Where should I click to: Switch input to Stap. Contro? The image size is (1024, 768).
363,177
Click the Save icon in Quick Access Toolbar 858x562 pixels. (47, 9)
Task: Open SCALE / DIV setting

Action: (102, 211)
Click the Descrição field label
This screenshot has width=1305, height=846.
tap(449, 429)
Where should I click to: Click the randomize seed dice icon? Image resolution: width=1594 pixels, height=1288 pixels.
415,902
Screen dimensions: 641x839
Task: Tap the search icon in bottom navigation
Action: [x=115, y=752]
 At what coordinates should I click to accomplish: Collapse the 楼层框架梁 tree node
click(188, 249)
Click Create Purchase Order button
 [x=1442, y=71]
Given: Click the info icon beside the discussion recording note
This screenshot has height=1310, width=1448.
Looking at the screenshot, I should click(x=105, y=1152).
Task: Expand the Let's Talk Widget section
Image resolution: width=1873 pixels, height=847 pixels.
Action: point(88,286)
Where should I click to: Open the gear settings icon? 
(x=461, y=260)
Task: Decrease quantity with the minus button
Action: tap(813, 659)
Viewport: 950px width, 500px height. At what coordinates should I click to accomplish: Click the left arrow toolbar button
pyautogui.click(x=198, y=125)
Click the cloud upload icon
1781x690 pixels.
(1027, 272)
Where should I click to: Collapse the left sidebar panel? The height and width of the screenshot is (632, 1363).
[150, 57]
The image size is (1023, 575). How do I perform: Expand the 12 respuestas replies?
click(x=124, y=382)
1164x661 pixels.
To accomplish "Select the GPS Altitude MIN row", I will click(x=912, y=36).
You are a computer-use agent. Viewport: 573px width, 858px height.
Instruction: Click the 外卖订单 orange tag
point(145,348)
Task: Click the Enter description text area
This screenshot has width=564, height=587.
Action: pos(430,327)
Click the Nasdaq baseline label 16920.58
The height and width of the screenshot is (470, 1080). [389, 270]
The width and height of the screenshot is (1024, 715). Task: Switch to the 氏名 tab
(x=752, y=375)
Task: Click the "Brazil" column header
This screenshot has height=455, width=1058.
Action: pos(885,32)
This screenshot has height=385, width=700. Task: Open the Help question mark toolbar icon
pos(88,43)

▶ **Work instruction**: Repeat the data above exactly.

▶ **Task answer**:
Where should I click to: Switch input to Stap. Contro? The image size is (1024, 768).
363,177
Click the Save icon in Quick Access Toolbar 858x562 pixels. (47, 9)
Task: Open SCALE / DIV setting

Action: (102, 211)
Click the Descrição field label
This screenshot has width=1305, height=846.
tap(449, 429)
Where should I click to: Click the randomize seed dice icon? Image resolution: width=1594 pixels, height=1288 pixels.
415,902
Screen dimensions: 641x839
Task: Tap the search icon in bottom navigation
Action: [x=115, y=752]
 At what coordinates should I click to accomplish: Collapse the 楼层框架梁 tree node
click(188, 249)
Click Create Purchase Order button
 [x=1442, y=71]
Given: Click the info icon beside the discussion recording note
This screenshot has height=1310, width=1448.
Looking at the screenshot, I should click(x=105, y=1152).
Task: Expand the Let's Talk Widget section
Image resolution: width=1873 pixels, height=847 pixels.
Action: point(88,286)
Where should I click to: Open the gear settings icon? 
(x=461, y=260)
Task: Decrease quantity with the minus button
Action: tap(813, 659)
Viewport: 950px width, 500px height. At what coordinates should I click to accomplish: Click the left arrow toolbar button
pyautogui.click(x=198, y=125)
Click the cloud upload icon
1781x690 pixels.
(1027, 272)
Where should I click to: Collapse the left sidebar panel? The height and width of the screenshot is (632, 1363).
[150, 57]
The image size is (1023, 575). How do I perform: Expand the 12 respuestas replies?
click(x=124, y=382)
1164x661 pixels.
To accomplish "Select the GPS Altitude MIN row", I will click(x=912, y=36).
You are a computer-use agent. Viewport: 573px width, 858px height.
Instruction: Click the 外卖订单 orange tag
point(145,348)
Task: Click the Enter description text area
This screenshot has width=564, height=587.
Action: pos(430,327)
Click the Nasdaq baseline label 16920.58
The height and width of the screenshot is (470, 1080). [389, 270]
The width and height of the screenshot is (1024, 715). Task: Switch to the 氏名 tab
(x=752, y=375)
Task: Click the "Brazil" column header
This screenshot has height=455, width=1058.
Action: pos(885,32)
This screenshot has height=385, width=700. Task: Open the Help question mark toolbar icon
pos(88,43)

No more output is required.